基于特定靶标研发新药是实施精准医疗的前提与保障，肿瘤分子靶向治疗是抗肿瘤药物研究的发展方向。以G-四链体为靶点，通过干扰原癌基因表达水平或抑制端粒酶活性，极有望成为最安全、最有效的治疗肿瘤的理想途径。本课题基于前一项基金项目所建立的基于G-四链体靶点的NMR筛选方法，从骆驼蓬子中发现具有靶向端粒和c-myc G-四链体的新颖结构的化合物，进而对骆驼蓬不同药用部位和同属其他植物进行深入研究。采用HPLC-DAD/LC-MS化学筛选和基于靶标的分子水平和细胞水平的活性筛选双重导向，快速发现靶向G-四链体的新颖结构，阐明与G-四链体结合的化合物的抗肿瘤作用机制，进一步确认靶标新颖、结构独特的抗肿瘤先导化合物；同时为从天然药物中寻找具有靶向作用的小分子化合物探索新的思路。通过构效关系的研究，为抗肿瘤靶向药物的设计提供依据，在加快抗肿瘤创新药物研究开发方面具有重要的科学意义。

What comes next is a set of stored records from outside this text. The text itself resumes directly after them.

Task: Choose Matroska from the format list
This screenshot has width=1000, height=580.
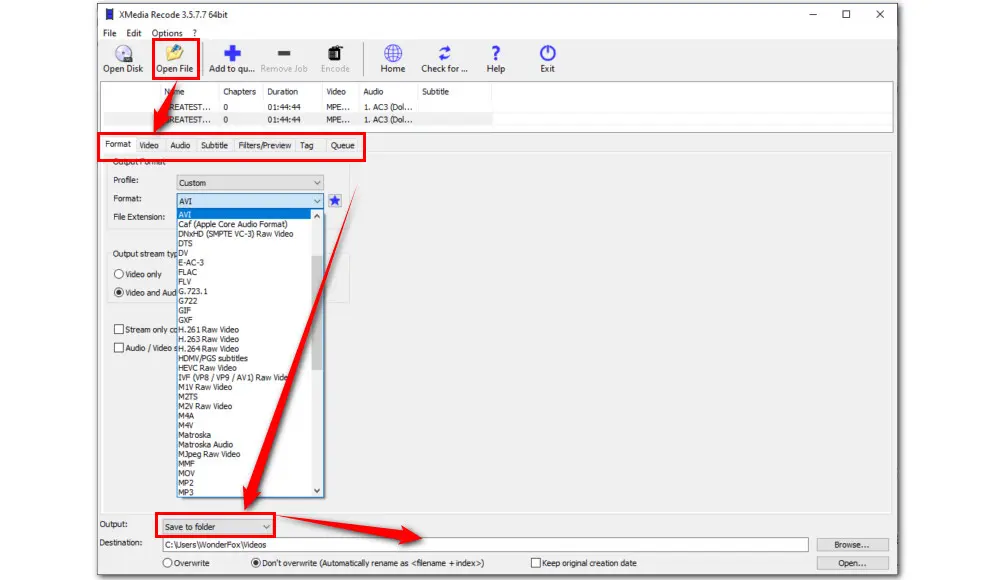Action: 195,435
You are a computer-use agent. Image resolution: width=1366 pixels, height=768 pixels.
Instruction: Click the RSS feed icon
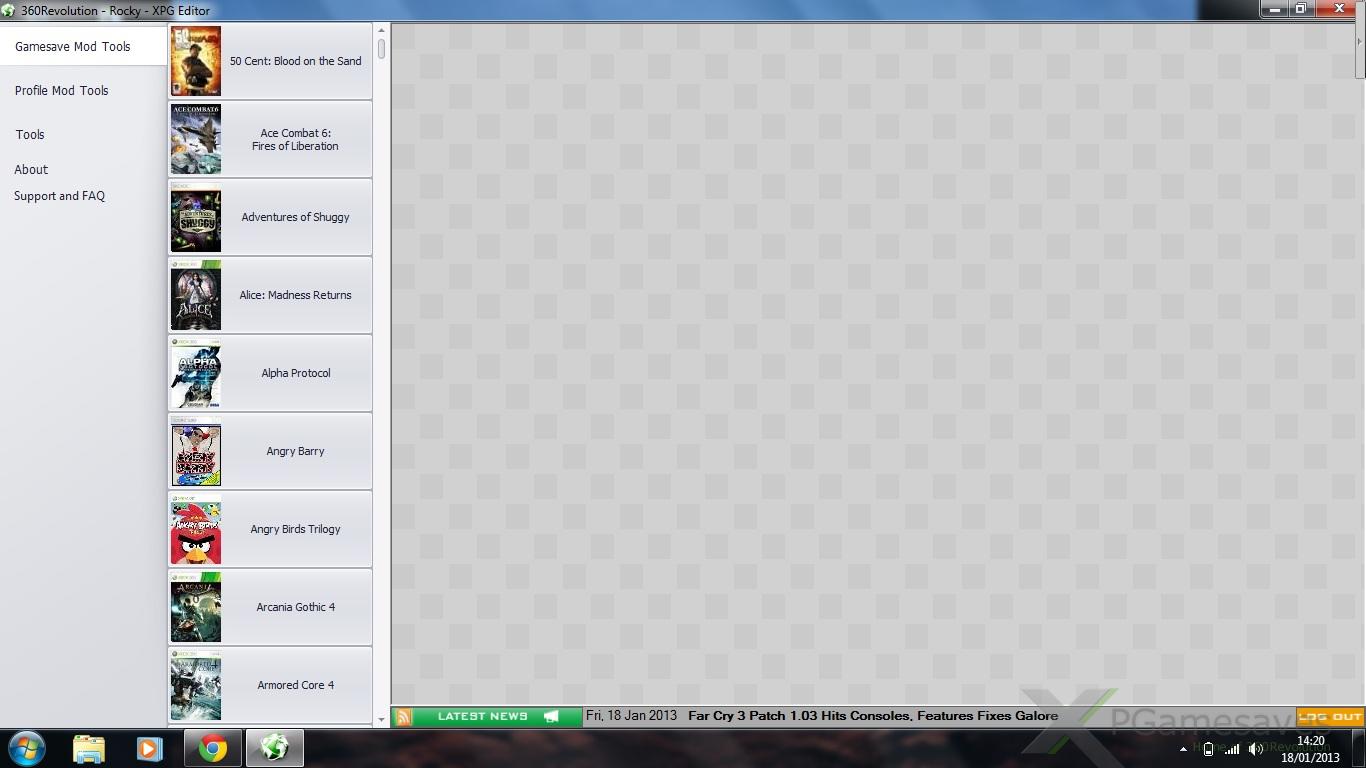pyautogui.click(x=403, y=717)
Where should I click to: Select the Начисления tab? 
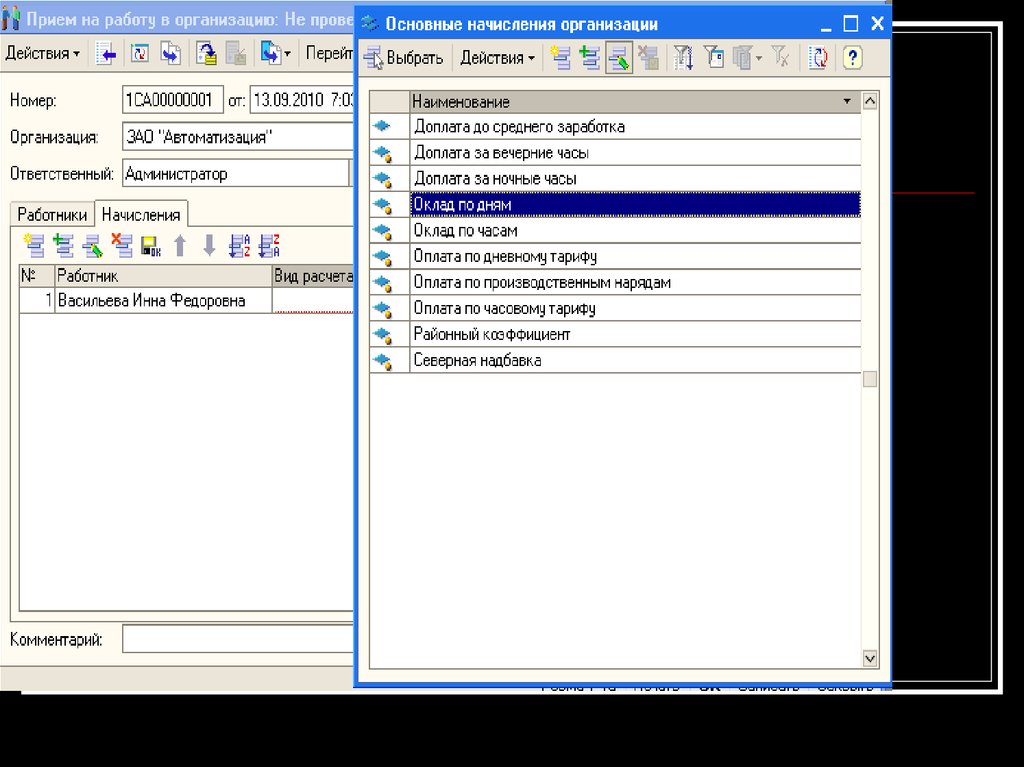tap(141, 214)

The research and development of specific targets-based new drugs is precondition and guarantee of precision medicine. Molecular targeted therapy is the development direction of antitumor drugs. Interfere on the express of proto-oncogene and inhibition on the activity of telomerase might be the safe, effective ideal pathway for cancer therapy. In the previous NSFC project, the G-quadruplex-targeted NMR screen method was established and novel compounds targeting G-quadruplex of telomere and c-myc from the seeds of Peganum harmala L. were discovered. This project focuses on the further study of new alkaloids from other parts of P. harmala L. and other species of the genus Peganum. Guided by the chemical screen of HPLC-DAD/LC-MS combined with bioassay of molecule and cell levels, novel G-quadruplex-targeted compounds will be discovered. The antitumor mechanism of G-quadruplex-binding compounds will be clarified. The above research results will lay foundation for the discovery of antitumor leads with novel targets and unique structures, and explore a new path for searching small molecular compounds with targeting effects. The SAR study will provide foundation for the design of molecule-targeted antitumor drugs, and play an important role in the R&D of innovative antitumor drugs.